With more than 170 ensembles dating from the early 20th century to the present, the exhibition addresses the founding of the haute couture in the 19th century, when the sewing machine was invented, and the emergence of a distinction between the hand (manus) and the machine (machina) at the onset of mass production. It explores this ongoing dichotomy, in which hand and machine are presented as discordant tools in the creative process, and questions the relationship and distinction between haute couture and ready-to-wear.
The Robert Lehman Wing galleries, on the Museum’s first floor and ground level, have been transformed into a building-within-a-building using white scrims. The space houses a series of case studies in which haute couture and ready-to-wear ensembles are decoded to reveal their hand/machine DNA. A 2014 haute couture wedding dress by Karl Lagerfeld for Chanel with a 20-foot train occupies a central cocoon, with details of its embroidery projected onto the domed ceiling. The scuba knit ensemble, one of the inspirations for the exhibition, stands as a superlative example of the confluence between the handmade and the machine-made–the pattern on the train was hand-painted with gold metallic pigment, machine-printed with rhinestones, and hand-embroidered with pearls and gemstones.

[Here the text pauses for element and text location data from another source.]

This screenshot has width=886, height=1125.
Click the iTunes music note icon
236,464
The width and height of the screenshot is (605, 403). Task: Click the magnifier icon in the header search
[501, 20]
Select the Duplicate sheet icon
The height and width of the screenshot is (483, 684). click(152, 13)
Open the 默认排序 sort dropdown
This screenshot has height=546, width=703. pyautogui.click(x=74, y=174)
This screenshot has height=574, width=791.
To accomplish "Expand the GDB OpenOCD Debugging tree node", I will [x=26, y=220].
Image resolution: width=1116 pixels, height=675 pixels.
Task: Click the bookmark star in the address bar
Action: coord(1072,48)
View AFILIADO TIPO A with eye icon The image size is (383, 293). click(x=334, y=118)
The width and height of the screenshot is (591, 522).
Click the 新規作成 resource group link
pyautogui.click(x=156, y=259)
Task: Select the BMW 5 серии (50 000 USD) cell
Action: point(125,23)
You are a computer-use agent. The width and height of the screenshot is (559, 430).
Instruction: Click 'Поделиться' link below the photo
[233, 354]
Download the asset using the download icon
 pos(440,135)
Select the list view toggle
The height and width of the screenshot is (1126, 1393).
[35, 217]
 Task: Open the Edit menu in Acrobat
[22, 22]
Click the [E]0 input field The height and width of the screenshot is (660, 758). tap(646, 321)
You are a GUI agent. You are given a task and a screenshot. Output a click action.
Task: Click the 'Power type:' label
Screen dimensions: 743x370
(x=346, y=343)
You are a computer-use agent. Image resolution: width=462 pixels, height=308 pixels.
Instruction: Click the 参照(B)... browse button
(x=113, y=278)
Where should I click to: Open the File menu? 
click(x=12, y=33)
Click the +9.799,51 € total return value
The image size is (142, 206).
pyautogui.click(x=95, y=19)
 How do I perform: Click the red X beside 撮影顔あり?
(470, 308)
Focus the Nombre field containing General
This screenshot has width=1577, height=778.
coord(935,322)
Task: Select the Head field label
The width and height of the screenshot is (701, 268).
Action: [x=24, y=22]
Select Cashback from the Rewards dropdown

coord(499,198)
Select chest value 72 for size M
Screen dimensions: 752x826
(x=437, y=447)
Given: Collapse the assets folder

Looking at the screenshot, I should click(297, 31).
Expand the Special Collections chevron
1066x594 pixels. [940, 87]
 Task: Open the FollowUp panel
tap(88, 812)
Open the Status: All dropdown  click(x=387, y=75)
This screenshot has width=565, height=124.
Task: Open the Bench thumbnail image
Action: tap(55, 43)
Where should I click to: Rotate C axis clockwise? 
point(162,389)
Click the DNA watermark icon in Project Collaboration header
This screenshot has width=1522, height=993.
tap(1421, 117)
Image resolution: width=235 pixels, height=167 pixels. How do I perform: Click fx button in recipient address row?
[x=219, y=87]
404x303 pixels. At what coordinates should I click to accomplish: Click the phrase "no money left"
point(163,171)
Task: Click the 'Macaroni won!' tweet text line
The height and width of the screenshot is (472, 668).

I spotted lots of 3D printed and laser cut pieces throughout the exhibit and even a remote controlled dress! Check out some photos that I took below.
Hussein Chalayan had a lot of pieces in the exhibit which makes sense because he tends towards unusual and innovative styles. Above is the “Kaikoku” floating dress from his Autumn/winter 2011-12 collection. The video below shows the dress in action around the 2 minute mark.
Below are a few more dresses from Hussein Chalayan that were molded from polyurethane foam and below that is his “Remote Control” dress and a video showing how it works.
Iris Van Herpen, who we have covered on the blog a bunch of times, had a bunch of pieces in the exhibit as well. The dress below has silicone-coated gull skulls in the shoulders!
More from Iris Van Herpen, including some laser cut and 3D printed pieces:
Speaking of 3D printing, there were a lot of 3D printed dresses in the exhibit and even some 3D printed accessories for sale in the gift shop! (They were a bit overpriced in my opinion)
Below are 3D printed pieces by Israeli designer Noa Raviv.
Some 3D printed suits from House of Chanel:
Karl Lagerfeld says of the above pieces “It’s the perfect marriage of the hand and the machine…It’s the mis that is interesting. Just using one of the other is very dull. Fashion is about today. What keeps the haute couture alive is to move with the times. If it stays in an ivory tower, like Sleeping Beauty in the woods, you can forget it.”
Below are more 3D printed ensembles by threeASFOUR and Proenza Schouler
There were lots of other gorgeous (and some not so gorgeous) pieces in the exhibit so if you are in the NYC area I would highly recommend checking it out!